Et c’est reparti pour un tour. Alors qu’elle était subitement devenue amnésique lors de l’arrestation, le mardi 22 septembre, de Mustapha Salma Ould Sidi Mouloud, la machine médiatique espagnole s’est de nouveau mise en marche. Les médias ont tenu à accompagner une quinzaine d’activistes espagnols, conduits par la vedette de cinéma Willy Toledo. Ils se qualifient d’«observateurs», et ont fait le voyage depuis Alger avec un groupe de 27 séparatistes de l’intérieur, pour débarquer en territoire marocain. Ces derniers font eux-mêmes partie d’un groupe de 70 activistes, qui a participé, les 25 et 26 septembre à Alger, à une conférence internationale consacrée au Polisario sur le thème de «La résistance des peuples».
Que viennent-ils faire au Maroc ? Réda Taoujni, président de l’Association Sahara marocain (ASM), prévient : «C’est un plan d’action préparé à long terme, à en juger par l’organisation, les moyens matériels mis à la disposition des séparatistes et son timing. Ce premier groupe arrivé dans la nuit du lundi à mardi (27 au 28 septembre) à Laâyoune sera suivi d’autres qui devraient regagner le Maroc les jours suivants. Ces séparatistes de l’intérieur qui seront répartis entre les villes de Dakhla, Boujdour, Smara… auront pour mission de provoquer les autorités locales dans les villes du Sahara».
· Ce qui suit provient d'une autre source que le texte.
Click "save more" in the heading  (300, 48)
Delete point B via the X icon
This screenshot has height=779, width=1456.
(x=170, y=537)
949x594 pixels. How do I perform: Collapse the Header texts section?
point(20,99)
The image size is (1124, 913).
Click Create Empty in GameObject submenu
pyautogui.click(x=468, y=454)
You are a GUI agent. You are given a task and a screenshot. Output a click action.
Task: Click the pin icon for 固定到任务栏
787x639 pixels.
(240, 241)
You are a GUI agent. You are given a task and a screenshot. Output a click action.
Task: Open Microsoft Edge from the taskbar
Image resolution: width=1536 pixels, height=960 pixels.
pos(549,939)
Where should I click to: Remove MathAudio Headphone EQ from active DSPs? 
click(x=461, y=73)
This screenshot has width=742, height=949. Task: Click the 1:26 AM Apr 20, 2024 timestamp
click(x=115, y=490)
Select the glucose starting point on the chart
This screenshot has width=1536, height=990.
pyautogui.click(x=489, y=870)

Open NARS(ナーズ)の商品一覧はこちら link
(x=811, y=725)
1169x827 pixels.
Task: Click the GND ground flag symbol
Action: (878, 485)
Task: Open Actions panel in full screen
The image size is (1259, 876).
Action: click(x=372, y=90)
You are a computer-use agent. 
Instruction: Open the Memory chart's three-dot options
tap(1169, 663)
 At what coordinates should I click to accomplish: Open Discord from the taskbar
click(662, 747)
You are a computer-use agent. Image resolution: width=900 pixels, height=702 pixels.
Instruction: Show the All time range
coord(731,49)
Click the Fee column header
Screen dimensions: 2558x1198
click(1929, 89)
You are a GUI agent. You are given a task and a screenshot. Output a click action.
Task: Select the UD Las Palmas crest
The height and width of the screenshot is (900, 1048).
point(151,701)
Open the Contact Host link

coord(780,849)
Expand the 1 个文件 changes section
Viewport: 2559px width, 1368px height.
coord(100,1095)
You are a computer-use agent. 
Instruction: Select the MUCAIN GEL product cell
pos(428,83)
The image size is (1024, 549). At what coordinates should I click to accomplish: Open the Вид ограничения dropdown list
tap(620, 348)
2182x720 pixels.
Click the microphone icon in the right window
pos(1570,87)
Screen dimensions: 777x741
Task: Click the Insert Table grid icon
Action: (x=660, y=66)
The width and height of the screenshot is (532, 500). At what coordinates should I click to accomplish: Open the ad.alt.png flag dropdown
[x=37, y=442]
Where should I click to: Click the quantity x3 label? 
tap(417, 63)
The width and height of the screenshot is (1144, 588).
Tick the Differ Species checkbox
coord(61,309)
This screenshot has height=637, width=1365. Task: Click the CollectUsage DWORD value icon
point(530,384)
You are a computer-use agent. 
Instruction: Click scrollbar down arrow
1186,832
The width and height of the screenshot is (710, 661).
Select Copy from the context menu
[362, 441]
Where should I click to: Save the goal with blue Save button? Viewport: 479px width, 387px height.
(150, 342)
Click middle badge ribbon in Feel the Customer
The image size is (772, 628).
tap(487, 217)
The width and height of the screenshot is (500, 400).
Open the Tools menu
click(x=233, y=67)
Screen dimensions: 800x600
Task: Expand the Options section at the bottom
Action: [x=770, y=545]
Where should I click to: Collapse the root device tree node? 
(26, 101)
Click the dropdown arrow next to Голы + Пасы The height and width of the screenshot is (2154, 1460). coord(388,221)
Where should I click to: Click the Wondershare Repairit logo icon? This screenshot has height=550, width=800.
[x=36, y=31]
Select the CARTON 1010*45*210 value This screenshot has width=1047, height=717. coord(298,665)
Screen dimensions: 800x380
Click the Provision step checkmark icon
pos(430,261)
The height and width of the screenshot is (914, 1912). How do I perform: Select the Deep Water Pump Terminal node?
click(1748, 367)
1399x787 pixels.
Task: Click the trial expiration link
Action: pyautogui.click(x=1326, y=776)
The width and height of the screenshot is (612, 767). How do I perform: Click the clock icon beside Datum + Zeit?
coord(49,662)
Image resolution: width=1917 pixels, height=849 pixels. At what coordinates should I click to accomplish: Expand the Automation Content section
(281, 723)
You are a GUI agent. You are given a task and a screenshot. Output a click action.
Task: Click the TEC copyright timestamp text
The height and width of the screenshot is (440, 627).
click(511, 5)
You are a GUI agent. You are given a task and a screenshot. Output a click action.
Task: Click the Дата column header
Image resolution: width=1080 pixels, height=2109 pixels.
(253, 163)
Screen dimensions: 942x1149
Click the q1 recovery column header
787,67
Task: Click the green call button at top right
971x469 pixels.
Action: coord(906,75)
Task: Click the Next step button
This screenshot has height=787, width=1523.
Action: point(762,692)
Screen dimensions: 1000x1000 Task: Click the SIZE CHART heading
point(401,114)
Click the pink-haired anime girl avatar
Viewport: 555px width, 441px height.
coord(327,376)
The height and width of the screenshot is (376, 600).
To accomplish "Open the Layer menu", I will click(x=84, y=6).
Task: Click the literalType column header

Le Maroc devra alors faire face à un défi. «Comment leur interdire de manifester publiquement et exprimer ouvertement leur opinion sur le Sahara au moment où le pays réclame la libération de Mustapha Salma Ould Sidi Mouloud afin que ce dernier puisse, justement, s’exprimer librement et promouvoir le projet d’autonomie dans les camps de Tindouf ?», s’interroge le président de l’ASM. Mais le Maroc en a vu d’autres, et si l’on suppose que la parole sera libre, la manifestation, elle, devra respecter le cadre légal.
La 65e session de l'Onu, un prétexte pour allumer des feux
«Il ne faut pas s’alarmer pour autant», tempère Noureddine Bilali, un des membres fondateurs du Polisario et qui a rallié le Maroc depuis des années. Cet ancien diplomate de la pseudo-République arabe sahraouie démocratique (RASD), sait de quoi il parle : «Nous sommes en pleine session [la 65e] de l’Assemblée générale de l’ONU et à la veille de la tenue de la réunion périodique de la 4e commission appelée à se pencher sur la question. Il est donc normal que le Polisario, soutenu par l’Algérie, mobilise tous ses moyens pour créer un climat de tension dans les provinces du sud en vue d’attirer davantage l’attention de l’opinion internationale». Car en réalité, assure cet ancien cadre du Polisario, c’est dans les camps de Tindouf que la crise bat son plein et jamais elle n’a été aussi aiguë. De fait, tous les ingrédients d’un malaise social et politique y sont réunis. «Le Polisario vient de reporter, sine die, son prochain congrès, le XIIIe.
Il a suspendu sans préavis les visites entre familles sahraouies des deux côtés supervisées par le HCR, et ses jeunes, que des doctrines désormais révolues ne séduisent plus, choisissent de plus en plus de rallier le Maroc. Même sur le plan international, le nombre des Etats qui le soutiennent ne cesse de diminuer», affirme l’ancien diplomate de la RASD. Il convient de rappeler à cet effet que quatre pays de la région des Caraïbes avaient décidé, à fin août dernier, de retirer leur reconnaissance à la pseudo-république. Le cas Mustapha Salma Ould Sidi Mouloud vient compléter le tableau de la désagrégation. Car, assure Noureddine Bilali, «c’est la première fois qu’une telle occasion se présente. Et pour la première fois dans l’histoire de ce conflit, le Maroc change de stratégie et fait des questions humanitaires et du respect des droits de l’homme son cheval de bataille». Les deux parties se livrent donc aujourd’hui bataille sur un même terrain. Seulement, c’est dans les camps de Tindouf où la situation est de loin la plus compliquée.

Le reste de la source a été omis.